## TASK STATEMENT
Transcribe the listing exactly, skipping every picture.

(Beginning of DATA FOR ANALYSIS)

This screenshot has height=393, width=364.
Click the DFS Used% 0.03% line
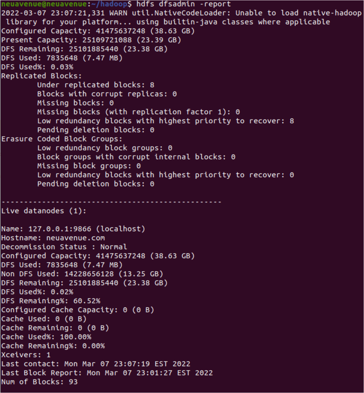click(37, 67)
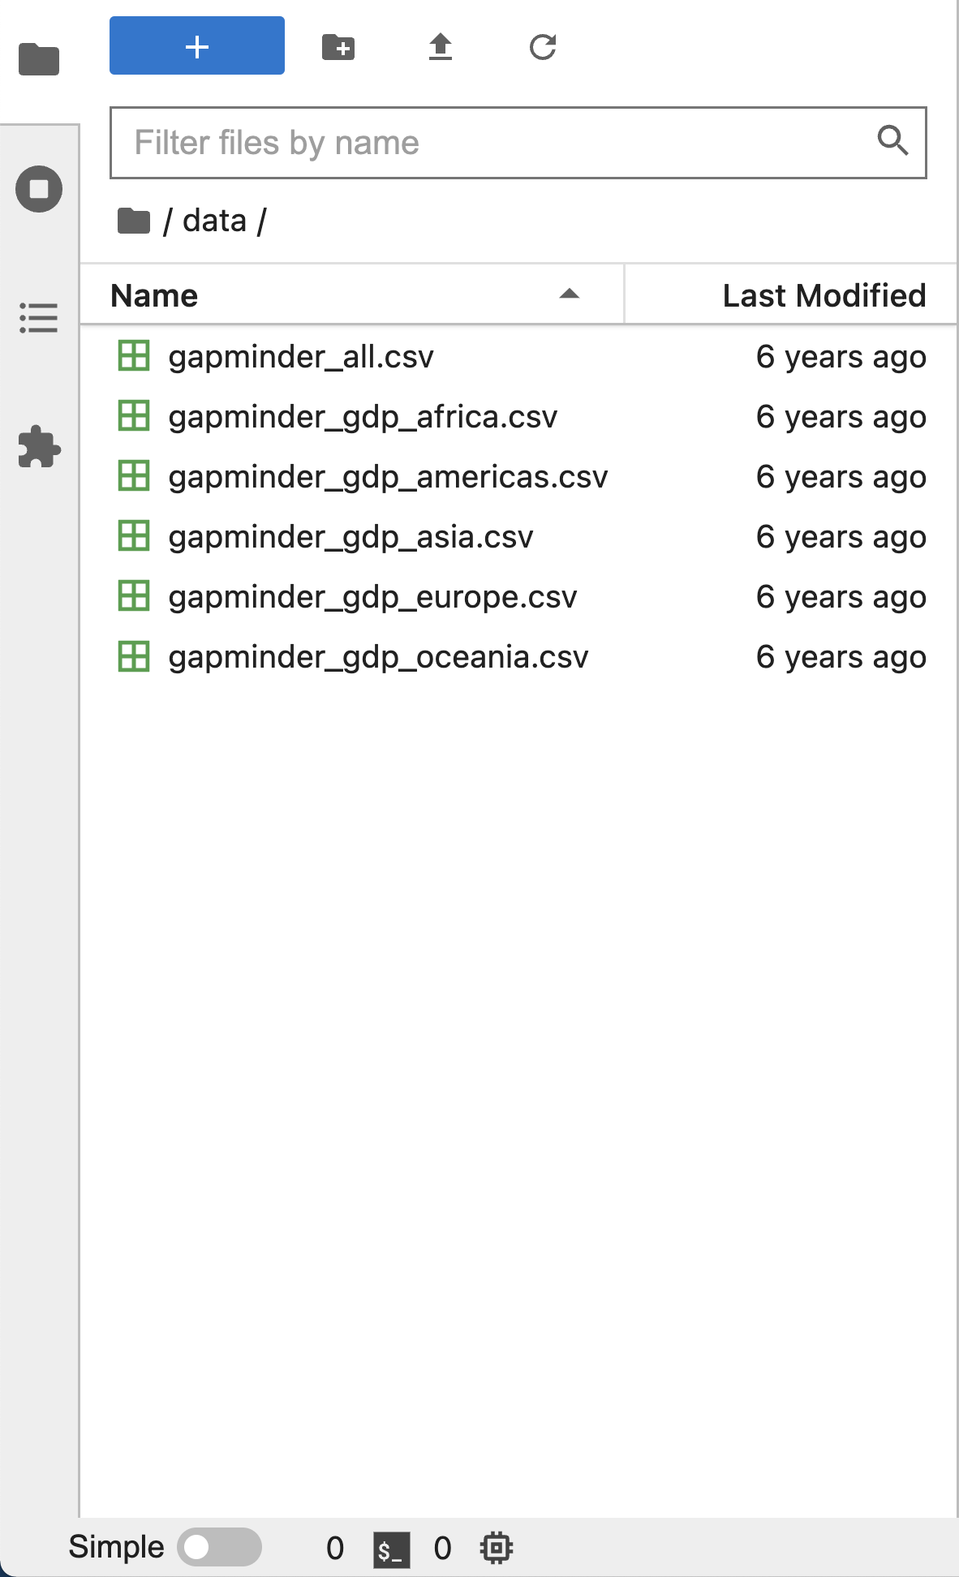Click the data breadcrumb link
The width and height of the screenshot is (959, 1577).
point(214,221)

(End of DATA FOR ANALYSIS)

## TASK RESULT
This screenshot has height=393, width=364.
Click the DFS Used% 0.03% line
click(37, 67)
Click the data breadcrumb link
The width and height of the screenshot is (959, 1577).
point(214,221)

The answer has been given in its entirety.